◆ Provided passage:
□ □ □ □ □ □ □
Lakeside Golf Driving Range/Lake-Air Drive-In

City/Town:
Location Class:
Built: September 1, 1917, April 18, 1950 | Abandoned: 1990s
Status: Demolished
Photojournalist: AbandonedOK Team
Lakeside Golf Driving Range/Lake-Air Drive-In
Lakeside Golf & Country Club Dec 23, 1933

On September 1, 1917, over two hundred people gathered for a large picnic and watermelon feast for the informally opening of the Lakeside Country Club and Golf Course. Lakeside was a place of luxury with four tennis courts, a dance floor, a swimming pool, and a golf course on 135 acres. The clubhouse was of an English rustic design and cost around $14,000 to build. Before its grand opening, it already had a full membership of 500 and a growing waitlist.

Over the years many women played golf at the country club and in 1920 the club held its first big tournament. Lakeside decided its “Sunshine Nine” wasn’t event and doubled the size of its course becoming the second eighteen-hole course in Oklahoma City. The Stapleton Handicap Cup was the first tournament used to dedicate the new course. It would be one of the most successful country clubs in the OKC area for the next three decades.

Lakeside Golf Driving Range/Lake-Air Drive-In
Grand Opening of the Lake-Air Theatre

In 1950, the Lakeside County Club and Golf Course just east of Lake Overholser became the Lake-Air Drive-In Theatre. Built and operated by Robert E. and Charles B. McFarland, the Lake-Air Theatre was one of three drive-ins in the US (at the time) to have a projection booth at the back of the 600 car lot instead of in the center. This prevented distortion of the film playing. The Lake-Air Drive-in made its debut on April 18th, 1950 with its first showing of Francis on its 60-foot screen. With its state-of-the-art projection and having the largest screen in Oklahoma City, the thirty-cent admission was a steal at the time.
□ □ □ □ □ □ □
◆ Dataset entries:
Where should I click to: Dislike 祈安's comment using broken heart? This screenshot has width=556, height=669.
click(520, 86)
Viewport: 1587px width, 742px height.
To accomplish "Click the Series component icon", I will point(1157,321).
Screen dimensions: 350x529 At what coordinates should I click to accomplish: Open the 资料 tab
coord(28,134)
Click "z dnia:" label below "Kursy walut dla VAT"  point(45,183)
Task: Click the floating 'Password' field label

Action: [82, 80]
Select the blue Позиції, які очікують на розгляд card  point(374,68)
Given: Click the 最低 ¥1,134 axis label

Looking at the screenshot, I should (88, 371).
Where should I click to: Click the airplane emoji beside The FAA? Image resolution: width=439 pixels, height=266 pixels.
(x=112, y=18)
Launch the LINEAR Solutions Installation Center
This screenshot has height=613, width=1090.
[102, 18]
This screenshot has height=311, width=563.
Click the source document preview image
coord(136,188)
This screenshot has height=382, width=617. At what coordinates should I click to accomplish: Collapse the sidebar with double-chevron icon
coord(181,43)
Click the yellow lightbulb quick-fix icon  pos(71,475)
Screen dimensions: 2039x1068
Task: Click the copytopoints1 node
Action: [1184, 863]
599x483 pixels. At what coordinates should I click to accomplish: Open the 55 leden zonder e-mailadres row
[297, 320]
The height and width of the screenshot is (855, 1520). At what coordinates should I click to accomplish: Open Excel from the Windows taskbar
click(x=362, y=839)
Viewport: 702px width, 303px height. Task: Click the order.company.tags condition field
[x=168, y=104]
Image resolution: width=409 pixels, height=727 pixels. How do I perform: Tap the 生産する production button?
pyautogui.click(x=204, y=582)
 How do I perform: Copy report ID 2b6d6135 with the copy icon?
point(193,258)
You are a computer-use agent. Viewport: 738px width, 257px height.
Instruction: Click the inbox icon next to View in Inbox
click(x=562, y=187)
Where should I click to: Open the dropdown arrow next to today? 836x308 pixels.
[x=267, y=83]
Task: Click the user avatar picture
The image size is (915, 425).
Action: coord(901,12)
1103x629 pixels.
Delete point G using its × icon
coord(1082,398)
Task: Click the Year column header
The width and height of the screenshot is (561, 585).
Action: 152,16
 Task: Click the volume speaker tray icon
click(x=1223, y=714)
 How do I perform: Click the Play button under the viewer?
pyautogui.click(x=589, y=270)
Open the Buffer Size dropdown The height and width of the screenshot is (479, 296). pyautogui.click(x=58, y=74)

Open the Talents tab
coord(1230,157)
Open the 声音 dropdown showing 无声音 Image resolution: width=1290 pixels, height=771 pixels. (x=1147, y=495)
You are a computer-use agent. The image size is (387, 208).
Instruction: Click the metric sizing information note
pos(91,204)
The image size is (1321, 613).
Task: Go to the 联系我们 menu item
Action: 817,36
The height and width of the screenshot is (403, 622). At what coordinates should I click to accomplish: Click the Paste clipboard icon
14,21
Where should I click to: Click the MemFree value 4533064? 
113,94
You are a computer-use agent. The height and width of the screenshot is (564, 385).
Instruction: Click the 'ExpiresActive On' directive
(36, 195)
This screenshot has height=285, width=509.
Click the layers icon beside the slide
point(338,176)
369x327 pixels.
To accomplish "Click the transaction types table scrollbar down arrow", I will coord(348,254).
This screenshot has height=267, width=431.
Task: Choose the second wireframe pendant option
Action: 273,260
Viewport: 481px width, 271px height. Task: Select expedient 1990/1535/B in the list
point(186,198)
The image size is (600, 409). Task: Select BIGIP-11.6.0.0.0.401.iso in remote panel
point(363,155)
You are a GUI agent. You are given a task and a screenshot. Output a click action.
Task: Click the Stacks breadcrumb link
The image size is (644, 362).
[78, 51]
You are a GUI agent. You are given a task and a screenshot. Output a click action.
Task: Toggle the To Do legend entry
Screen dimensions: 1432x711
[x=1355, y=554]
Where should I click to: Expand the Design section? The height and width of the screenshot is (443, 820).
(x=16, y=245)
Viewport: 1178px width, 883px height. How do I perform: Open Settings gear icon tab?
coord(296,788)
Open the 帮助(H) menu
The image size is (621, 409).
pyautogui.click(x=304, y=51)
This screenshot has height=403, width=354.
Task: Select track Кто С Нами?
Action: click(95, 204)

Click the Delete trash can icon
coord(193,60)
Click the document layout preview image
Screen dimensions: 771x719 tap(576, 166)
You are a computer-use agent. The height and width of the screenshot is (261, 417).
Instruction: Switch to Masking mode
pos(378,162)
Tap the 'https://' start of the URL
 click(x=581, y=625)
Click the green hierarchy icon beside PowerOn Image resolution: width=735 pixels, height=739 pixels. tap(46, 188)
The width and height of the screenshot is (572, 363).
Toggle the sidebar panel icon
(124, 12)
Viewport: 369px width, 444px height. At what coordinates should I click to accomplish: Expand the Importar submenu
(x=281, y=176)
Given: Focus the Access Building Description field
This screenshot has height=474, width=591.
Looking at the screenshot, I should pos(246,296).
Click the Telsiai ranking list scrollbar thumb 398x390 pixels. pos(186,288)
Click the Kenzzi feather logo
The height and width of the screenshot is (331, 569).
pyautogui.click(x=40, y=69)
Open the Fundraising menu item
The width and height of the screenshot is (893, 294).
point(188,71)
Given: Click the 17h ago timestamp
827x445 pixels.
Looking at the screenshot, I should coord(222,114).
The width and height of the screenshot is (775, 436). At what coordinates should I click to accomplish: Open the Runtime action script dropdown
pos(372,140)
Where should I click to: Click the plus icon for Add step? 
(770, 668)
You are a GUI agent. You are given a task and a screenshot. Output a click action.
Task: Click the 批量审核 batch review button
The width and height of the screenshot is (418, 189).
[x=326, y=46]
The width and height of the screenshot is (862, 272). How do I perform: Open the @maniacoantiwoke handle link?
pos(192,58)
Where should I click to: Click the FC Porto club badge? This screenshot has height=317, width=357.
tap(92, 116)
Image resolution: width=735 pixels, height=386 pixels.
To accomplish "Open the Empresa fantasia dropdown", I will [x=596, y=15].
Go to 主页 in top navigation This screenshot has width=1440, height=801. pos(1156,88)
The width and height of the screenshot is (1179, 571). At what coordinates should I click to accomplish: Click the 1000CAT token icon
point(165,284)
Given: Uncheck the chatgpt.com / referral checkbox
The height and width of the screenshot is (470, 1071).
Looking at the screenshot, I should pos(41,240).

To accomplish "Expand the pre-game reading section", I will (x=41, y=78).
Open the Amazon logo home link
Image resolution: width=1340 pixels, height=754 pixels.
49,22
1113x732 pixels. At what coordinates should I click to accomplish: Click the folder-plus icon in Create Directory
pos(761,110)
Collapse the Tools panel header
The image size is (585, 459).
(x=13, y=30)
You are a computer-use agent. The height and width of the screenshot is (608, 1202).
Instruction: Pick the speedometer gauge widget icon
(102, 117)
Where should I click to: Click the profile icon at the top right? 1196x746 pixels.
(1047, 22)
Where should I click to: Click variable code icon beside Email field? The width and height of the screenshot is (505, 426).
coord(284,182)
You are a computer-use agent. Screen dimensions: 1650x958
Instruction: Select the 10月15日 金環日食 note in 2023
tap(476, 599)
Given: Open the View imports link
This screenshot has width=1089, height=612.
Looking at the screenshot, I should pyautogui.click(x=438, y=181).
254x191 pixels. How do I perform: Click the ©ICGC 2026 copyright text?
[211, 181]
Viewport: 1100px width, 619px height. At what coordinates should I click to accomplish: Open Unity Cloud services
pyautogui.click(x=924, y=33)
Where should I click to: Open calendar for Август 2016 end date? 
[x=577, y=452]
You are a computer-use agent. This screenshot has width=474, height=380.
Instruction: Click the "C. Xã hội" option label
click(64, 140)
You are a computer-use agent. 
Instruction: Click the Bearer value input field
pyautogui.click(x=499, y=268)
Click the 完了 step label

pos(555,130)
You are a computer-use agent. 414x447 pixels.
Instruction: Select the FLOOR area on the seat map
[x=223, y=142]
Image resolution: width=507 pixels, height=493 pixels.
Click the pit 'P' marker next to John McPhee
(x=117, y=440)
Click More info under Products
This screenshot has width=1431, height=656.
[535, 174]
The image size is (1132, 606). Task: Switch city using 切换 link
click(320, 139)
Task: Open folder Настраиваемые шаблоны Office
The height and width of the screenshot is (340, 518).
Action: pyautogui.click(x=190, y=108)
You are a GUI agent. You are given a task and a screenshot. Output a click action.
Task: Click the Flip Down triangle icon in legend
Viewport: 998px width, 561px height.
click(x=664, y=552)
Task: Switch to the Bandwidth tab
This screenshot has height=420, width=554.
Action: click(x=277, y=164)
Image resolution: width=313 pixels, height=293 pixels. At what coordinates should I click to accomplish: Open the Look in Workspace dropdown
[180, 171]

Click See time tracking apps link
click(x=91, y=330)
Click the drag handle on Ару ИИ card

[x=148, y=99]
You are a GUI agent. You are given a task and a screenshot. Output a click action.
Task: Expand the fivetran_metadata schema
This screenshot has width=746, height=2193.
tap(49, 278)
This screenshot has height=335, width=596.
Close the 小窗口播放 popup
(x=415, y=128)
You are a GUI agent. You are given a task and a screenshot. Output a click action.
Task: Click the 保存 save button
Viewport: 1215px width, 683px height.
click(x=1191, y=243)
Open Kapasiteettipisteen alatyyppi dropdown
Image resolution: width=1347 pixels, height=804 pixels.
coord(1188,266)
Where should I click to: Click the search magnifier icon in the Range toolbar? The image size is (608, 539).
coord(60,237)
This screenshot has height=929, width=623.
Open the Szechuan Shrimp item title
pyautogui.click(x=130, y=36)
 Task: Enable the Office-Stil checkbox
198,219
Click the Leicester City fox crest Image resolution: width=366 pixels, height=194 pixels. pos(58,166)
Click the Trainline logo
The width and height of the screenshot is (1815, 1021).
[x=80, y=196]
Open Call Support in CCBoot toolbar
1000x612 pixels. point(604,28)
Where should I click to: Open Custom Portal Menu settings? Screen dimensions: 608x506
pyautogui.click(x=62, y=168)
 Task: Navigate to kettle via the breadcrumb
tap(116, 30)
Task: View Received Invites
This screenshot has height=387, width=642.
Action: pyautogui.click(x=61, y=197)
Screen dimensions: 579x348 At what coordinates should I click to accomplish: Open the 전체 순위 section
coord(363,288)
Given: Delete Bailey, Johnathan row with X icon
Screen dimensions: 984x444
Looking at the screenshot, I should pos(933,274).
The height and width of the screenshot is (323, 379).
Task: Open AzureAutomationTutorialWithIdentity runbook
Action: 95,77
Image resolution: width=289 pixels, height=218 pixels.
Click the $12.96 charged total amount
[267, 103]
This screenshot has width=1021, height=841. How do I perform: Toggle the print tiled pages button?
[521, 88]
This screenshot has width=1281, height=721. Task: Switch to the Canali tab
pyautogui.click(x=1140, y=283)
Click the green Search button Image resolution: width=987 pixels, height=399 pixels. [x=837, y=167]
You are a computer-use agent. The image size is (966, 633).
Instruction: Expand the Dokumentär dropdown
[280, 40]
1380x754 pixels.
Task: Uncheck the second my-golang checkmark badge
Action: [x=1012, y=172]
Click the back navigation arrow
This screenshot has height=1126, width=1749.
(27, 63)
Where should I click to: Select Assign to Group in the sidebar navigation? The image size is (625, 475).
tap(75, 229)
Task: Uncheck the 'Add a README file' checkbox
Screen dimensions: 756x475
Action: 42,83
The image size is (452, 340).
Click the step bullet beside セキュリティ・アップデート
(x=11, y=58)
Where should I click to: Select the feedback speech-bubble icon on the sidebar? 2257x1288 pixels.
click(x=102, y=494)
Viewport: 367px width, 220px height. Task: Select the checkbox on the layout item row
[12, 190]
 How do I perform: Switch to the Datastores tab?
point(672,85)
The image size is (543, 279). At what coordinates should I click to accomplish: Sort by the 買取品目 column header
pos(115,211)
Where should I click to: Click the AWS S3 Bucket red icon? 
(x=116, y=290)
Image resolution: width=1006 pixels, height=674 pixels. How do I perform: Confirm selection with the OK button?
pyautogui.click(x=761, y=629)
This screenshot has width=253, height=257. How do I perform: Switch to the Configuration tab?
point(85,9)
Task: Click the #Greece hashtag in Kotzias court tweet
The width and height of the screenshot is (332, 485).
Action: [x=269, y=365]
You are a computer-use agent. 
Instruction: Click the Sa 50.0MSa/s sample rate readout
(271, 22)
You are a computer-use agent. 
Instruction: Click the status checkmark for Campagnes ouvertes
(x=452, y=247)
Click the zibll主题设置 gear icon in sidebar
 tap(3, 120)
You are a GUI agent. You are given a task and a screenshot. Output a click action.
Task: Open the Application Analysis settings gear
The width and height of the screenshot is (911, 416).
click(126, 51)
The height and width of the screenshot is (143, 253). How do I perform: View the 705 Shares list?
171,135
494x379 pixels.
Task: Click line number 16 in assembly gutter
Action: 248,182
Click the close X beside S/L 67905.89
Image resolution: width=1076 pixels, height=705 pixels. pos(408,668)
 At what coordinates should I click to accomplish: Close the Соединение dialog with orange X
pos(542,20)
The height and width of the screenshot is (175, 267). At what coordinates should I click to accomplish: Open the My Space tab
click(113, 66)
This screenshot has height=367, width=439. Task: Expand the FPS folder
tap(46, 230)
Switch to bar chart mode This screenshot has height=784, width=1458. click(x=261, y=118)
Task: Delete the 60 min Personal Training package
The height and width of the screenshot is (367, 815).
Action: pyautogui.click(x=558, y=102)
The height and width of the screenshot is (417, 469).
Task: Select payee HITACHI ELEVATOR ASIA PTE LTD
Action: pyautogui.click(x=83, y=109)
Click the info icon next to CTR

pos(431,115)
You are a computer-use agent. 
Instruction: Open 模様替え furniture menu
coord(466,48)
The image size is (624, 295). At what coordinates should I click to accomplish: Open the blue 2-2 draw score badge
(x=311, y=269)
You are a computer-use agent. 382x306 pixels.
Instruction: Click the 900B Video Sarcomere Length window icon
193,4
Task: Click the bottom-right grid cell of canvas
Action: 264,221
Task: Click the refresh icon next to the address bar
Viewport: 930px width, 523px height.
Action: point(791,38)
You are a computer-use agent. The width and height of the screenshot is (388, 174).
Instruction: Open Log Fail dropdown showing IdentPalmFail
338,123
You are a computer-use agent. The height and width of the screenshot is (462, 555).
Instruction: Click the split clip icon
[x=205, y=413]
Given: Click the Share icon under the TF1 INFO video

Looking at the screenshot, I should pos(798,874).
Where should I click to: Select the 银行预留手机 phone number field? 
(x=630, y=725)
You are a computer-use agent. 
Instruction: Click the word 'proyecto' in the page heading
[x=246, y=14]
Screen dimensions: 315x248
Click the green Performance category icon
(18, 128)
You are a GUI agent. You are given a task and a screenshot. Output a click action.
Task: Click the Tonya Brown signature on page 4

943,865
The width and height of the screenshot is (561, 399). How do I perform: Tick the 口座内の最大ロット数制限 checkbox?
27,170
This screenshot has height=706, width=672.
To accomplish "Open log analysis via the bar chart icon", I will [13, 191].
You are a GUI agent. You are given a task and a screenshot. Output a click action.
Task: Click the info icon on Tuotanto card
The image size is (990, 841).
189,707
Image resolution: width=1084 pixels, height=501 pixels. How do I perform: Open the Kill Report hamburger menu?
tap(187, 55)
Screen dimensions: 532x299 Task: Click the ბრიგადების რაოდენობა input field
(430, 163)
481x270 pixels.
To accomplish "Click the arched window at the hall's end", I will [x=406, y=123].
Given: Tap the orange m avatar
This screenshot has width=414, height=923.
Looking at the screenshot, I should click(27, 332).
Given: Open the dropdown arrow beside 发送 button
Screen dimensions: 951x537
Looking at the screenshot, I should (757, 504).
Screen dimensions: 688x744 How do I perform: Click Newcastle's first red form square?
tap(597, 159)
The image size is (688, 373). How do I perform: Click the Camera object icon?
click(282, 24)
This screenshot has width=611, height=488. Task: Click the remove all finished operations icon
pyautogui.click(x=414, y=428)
□ □ □ □ □ □ □
◆ Tasks and exercises:
1 > Answer these from the Lakeside passage:
(a) How many people gathered on September 1, 1917?
(b) What film was first shown at the Lake-Air Drive-In?
(c) What was the admission price at the Lake-Air Drive-In?
2 > List the facilities the Lakeside passage says the country club offered when it opened in 1917.
Base every answer on the Lakeside passage alone.

◆ Solutions to the tasks:
1 >
(a) Over two hundred people
(b) Francis
(c) Thirty cents

2 >
- Four tennis courts
- A dance floor
- A swimming pool
- A golf course on 135 acres